TASK REQUIREMENTS> The records below need to be repeated exactly, with every picture left out.

Stored dataset items>
################
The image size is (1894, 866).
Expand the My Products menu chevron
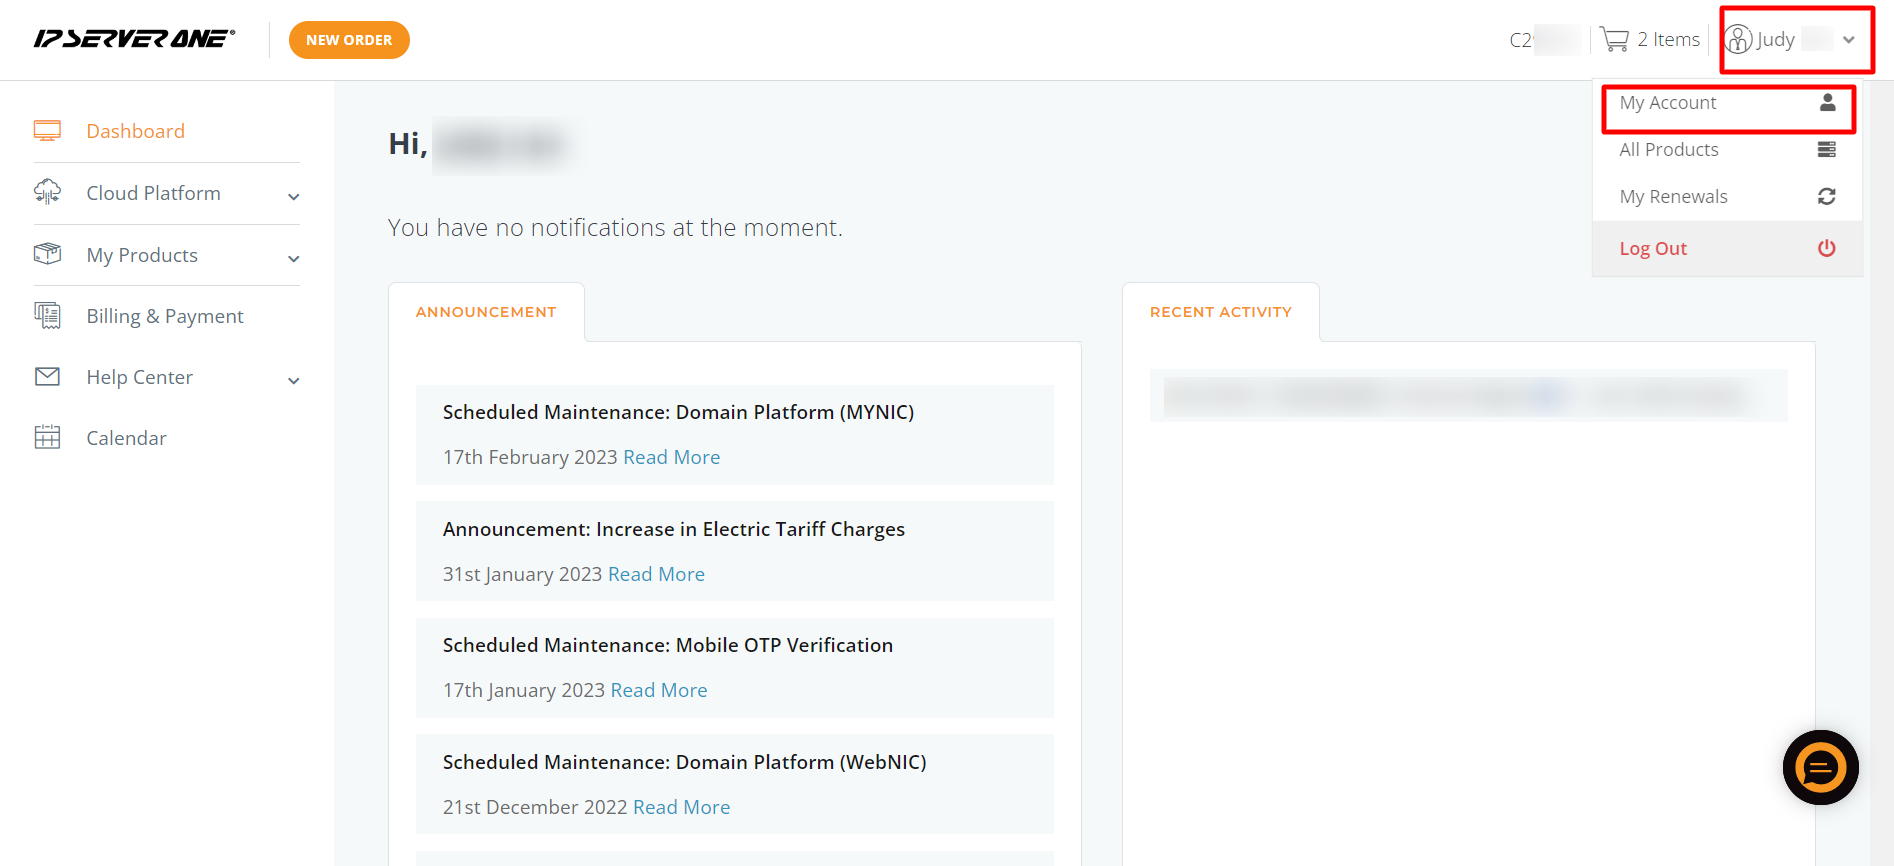[x=294, y=258]

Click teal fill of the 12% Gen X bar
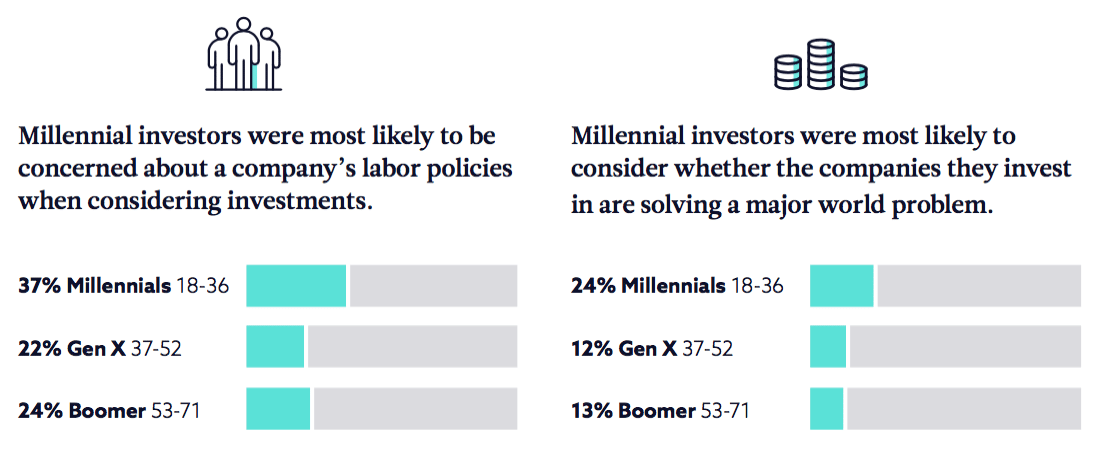828,348
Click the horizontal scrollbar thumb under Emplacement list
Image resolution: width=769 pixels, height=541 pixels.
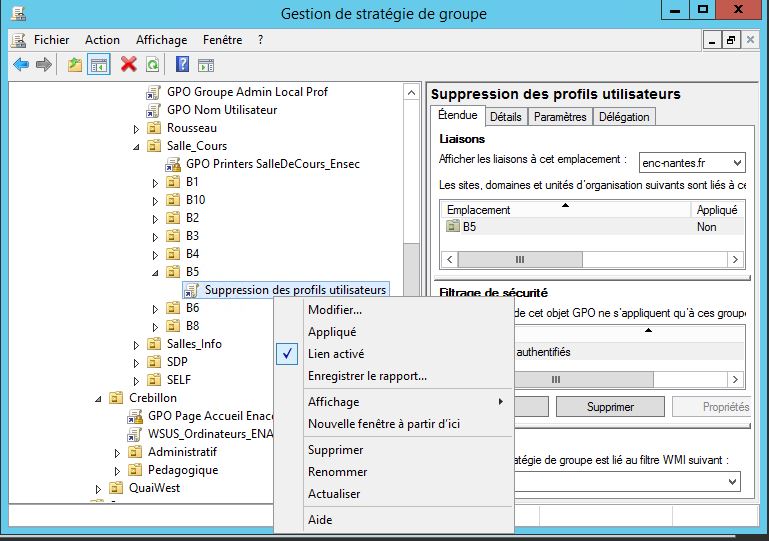(520, 259)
################
EXERCISE ANSWER>
The image size is (1894, 866).
Expand the My Products menu chevron
[x=294, y=258]

Click teal fill of the 12% Gen X bar
828,348
Click the horizontal scrollbar thumb under Emplacement list
Image resolution: width=769 pixels, height=541 pixels.
(520, 259)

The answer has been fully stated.